Selective and nonselective packaging of cellular RNAs in retrovirus particles.

HIV Drug Resistance Program, National Cancer Institute-Frederick, P.O. Box B, Frederick, MD 21702-1201, USA.
Journal of Virology (Impact Factor: 4.65). 06/2007; 81(12):6623-31. DOI: 10.1128/JVI.02833-06
Source: PubMed

ABSTRACT Assembly of retrovirus particles normally entails the selective encapsidation of viral genomic RNA. However, in the absence of packageable viral RNA, assembly is still efficient, and the released virus-like particles (termed "Psi-" particles) still contain roughly normal amounts of RNA. We have proposed that cellular mRNAs replace the genome in Psi- particles. We have now analyzed the mRNA content of Psi- and Psi+ murine leukemia virus (MLV) particles using both microarray analysis and real-time reverse transcription-PCR. The majority of mRNA species present in the virus-producing cells were also detected in Psi- particles. Remarkably, nearly all of them were packaged nonselectively; that is, their representation in the particles was simply proportional to their representation in the cells. However, a small number of low-abundance mRNAs were greatly enriched in the particles. In fact, one mRNA species was enriched to the same degree as Psi+ genomic RNA. Similar results were obtained with particles formed from the human immunodeficiency virus type 1 (HIV-1) Gag protein, and the same mRNAs were enriched in MLV and HIV-1 particles.

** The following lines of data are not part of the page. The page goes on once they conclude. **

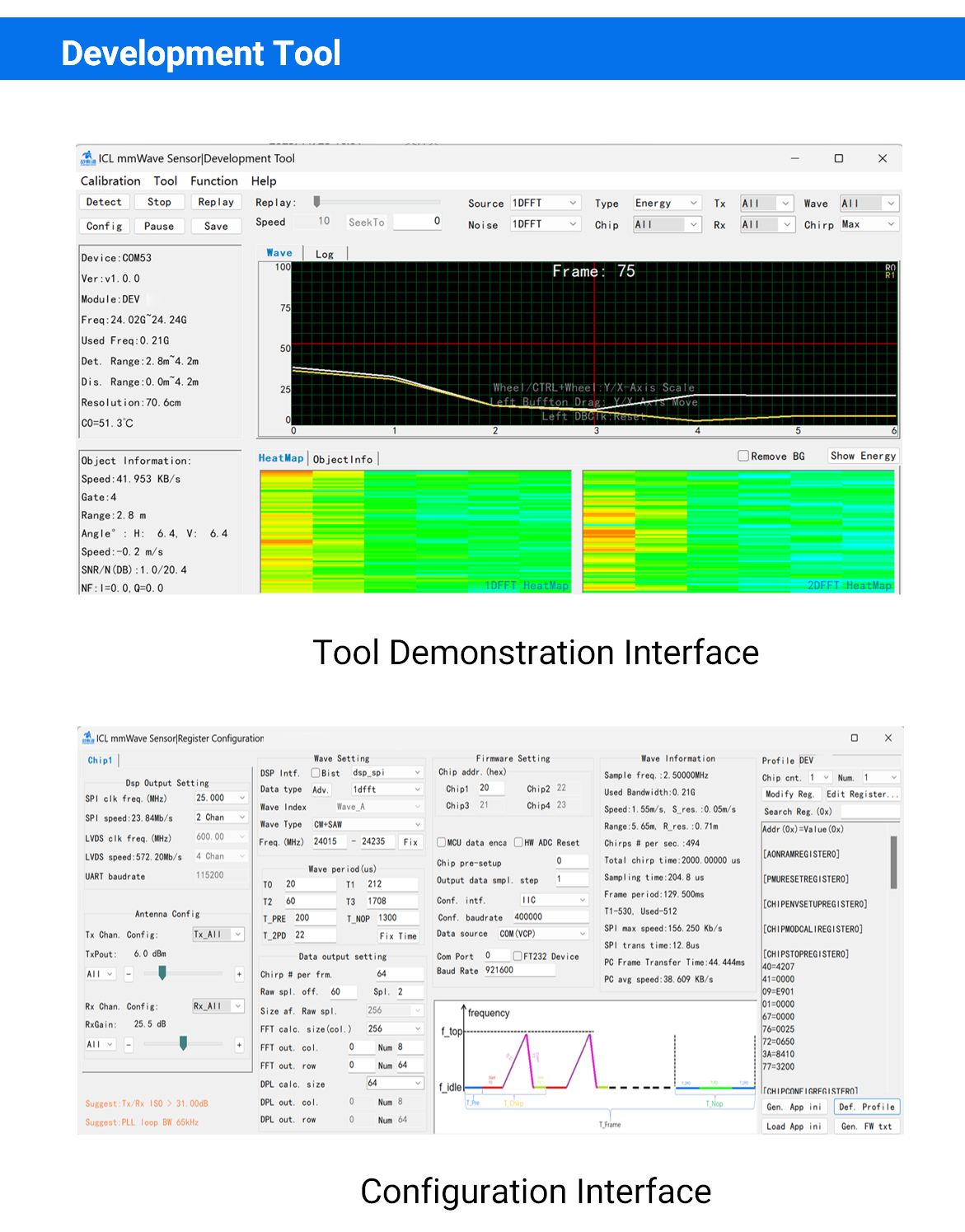The width and height of the screenshot is (965, 1232).
Task: Enable the Remove BG checkbox
Action: point(743,456)
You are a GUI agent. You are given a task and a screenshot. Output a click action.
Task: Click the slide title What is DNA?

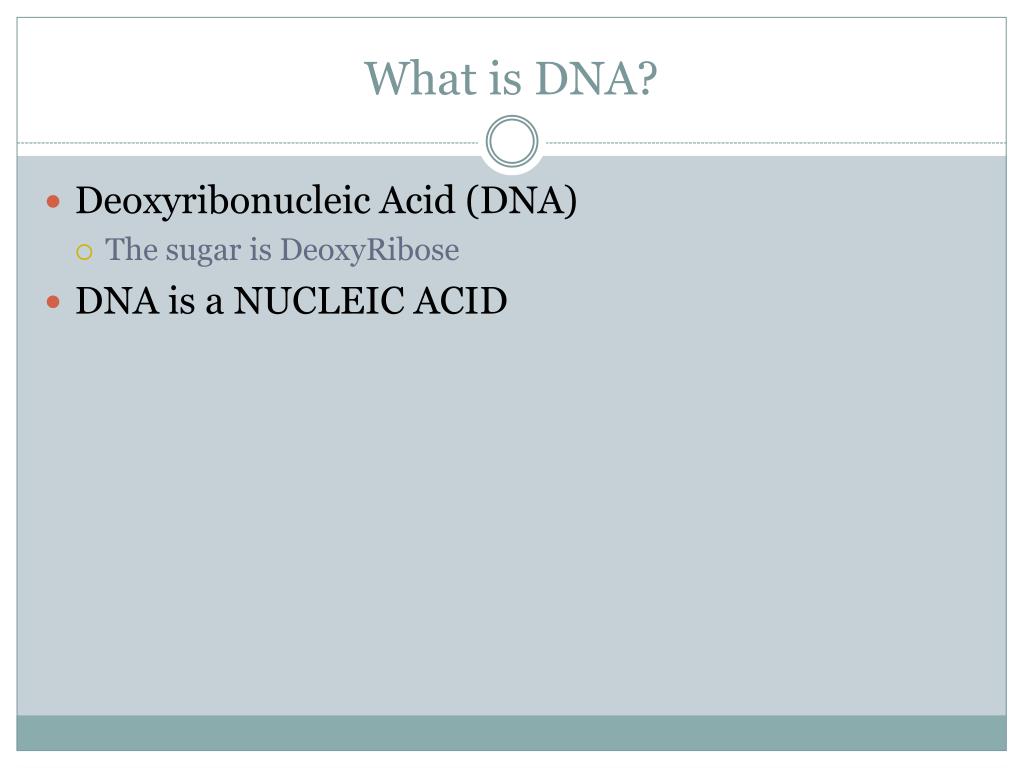[511, 78]
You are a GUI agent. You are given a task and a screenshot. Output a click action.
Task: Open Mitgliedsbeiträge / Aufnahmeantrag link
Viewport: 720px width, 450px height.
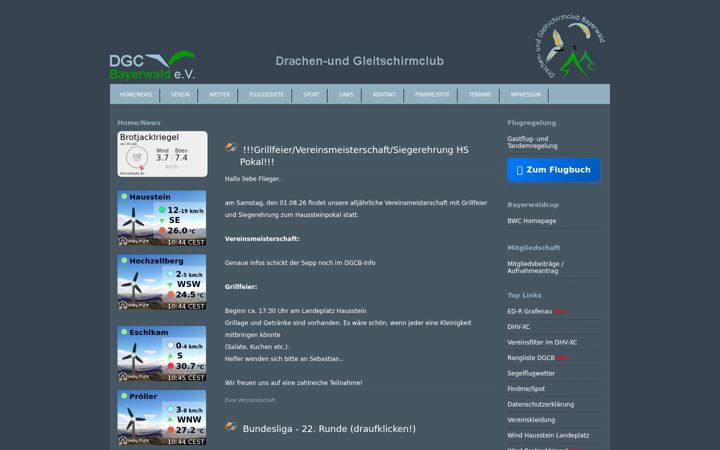535,267
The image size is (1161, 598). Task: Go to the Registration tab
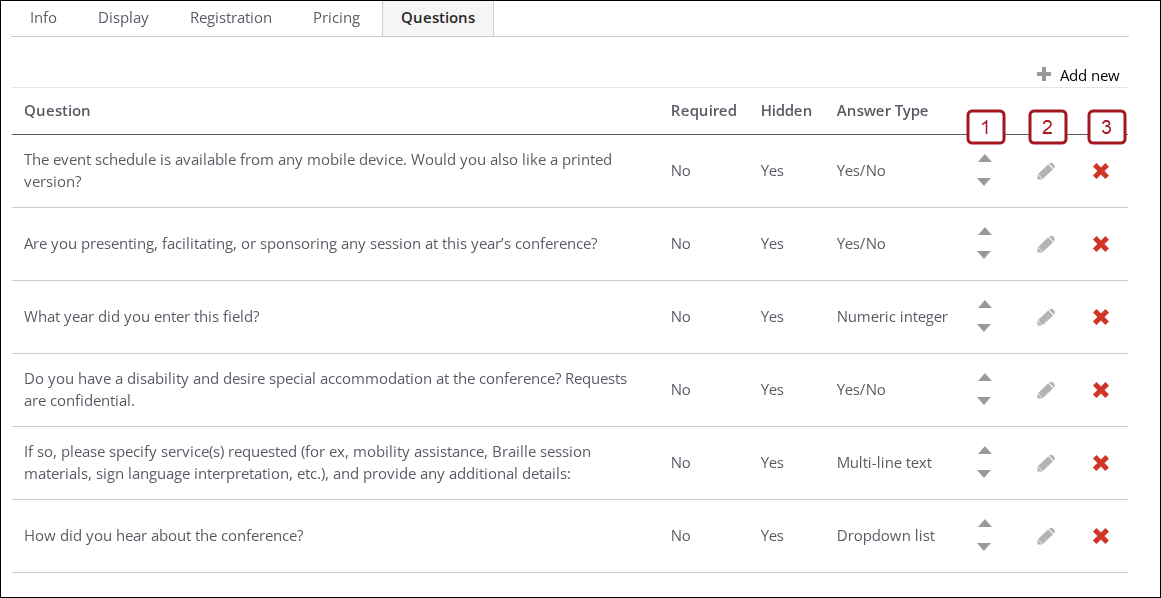pyautogui.click(x=231, y=18)
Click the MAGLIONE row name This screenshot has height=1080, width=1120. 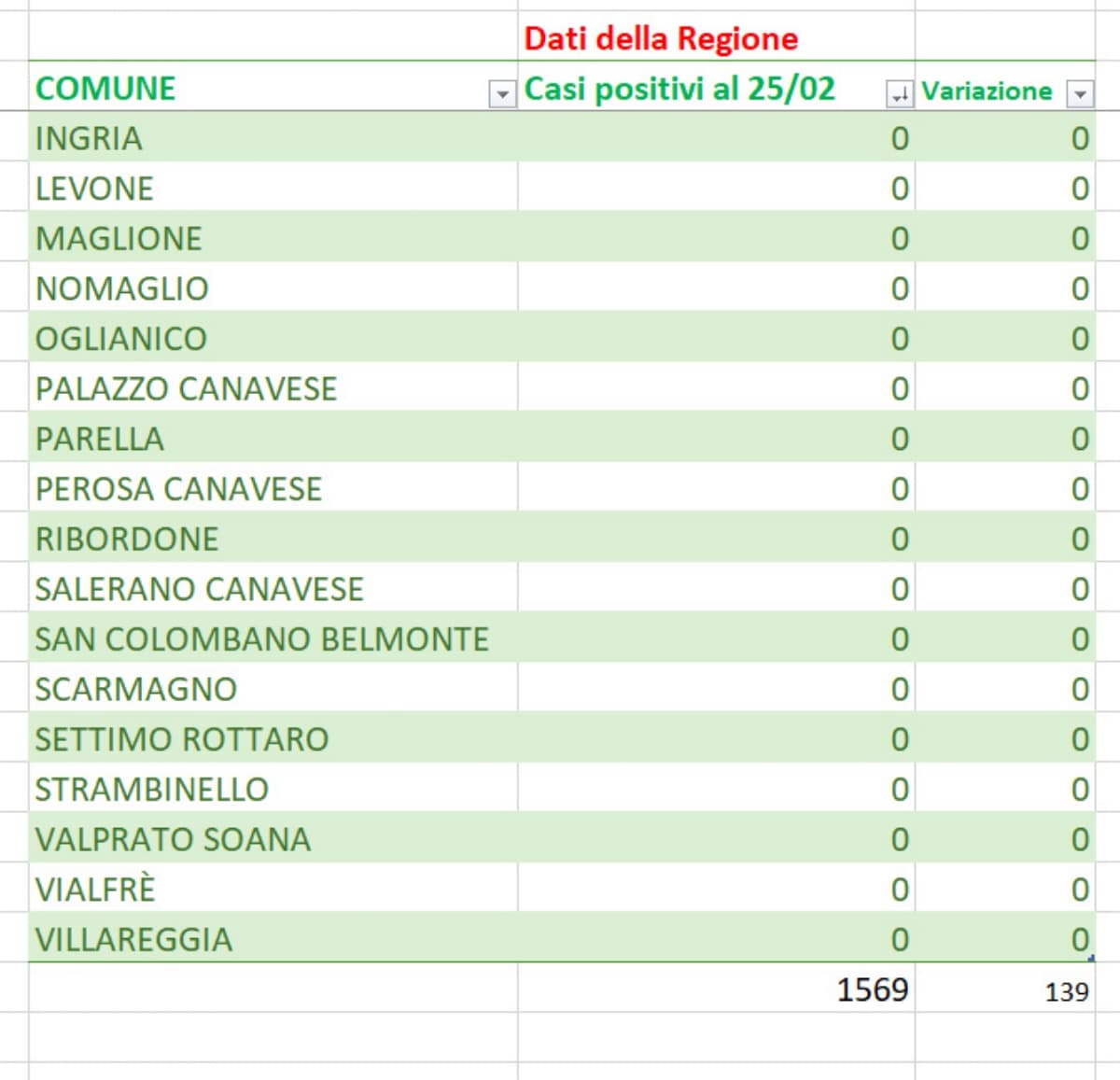pos(119,239)
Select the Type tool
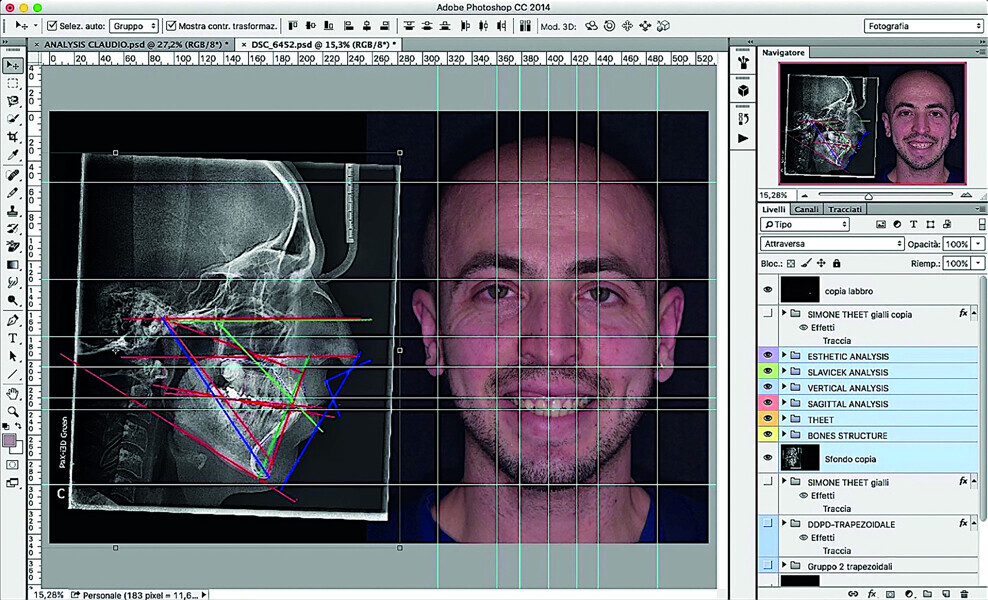 click(x=13, y=339)
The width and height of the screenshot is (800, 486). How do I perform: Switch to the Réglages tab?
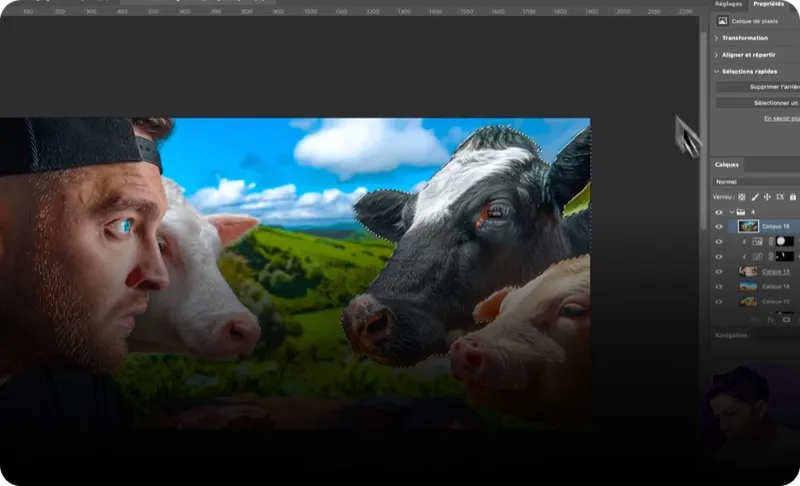728,4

The levels of individual cellular mRNAs were approximately 5- to 10-fold higher in Psi- than in Psi+ MLV particles, in agreement with the idea that they are replacing viral RNA in the former. In contrast, signal recognition particle RNA was present at the same level in Psi- and Psi+ particles; a minor fraction of this RNA was weakly associated with genomic RNA in Psi+ MLV particles.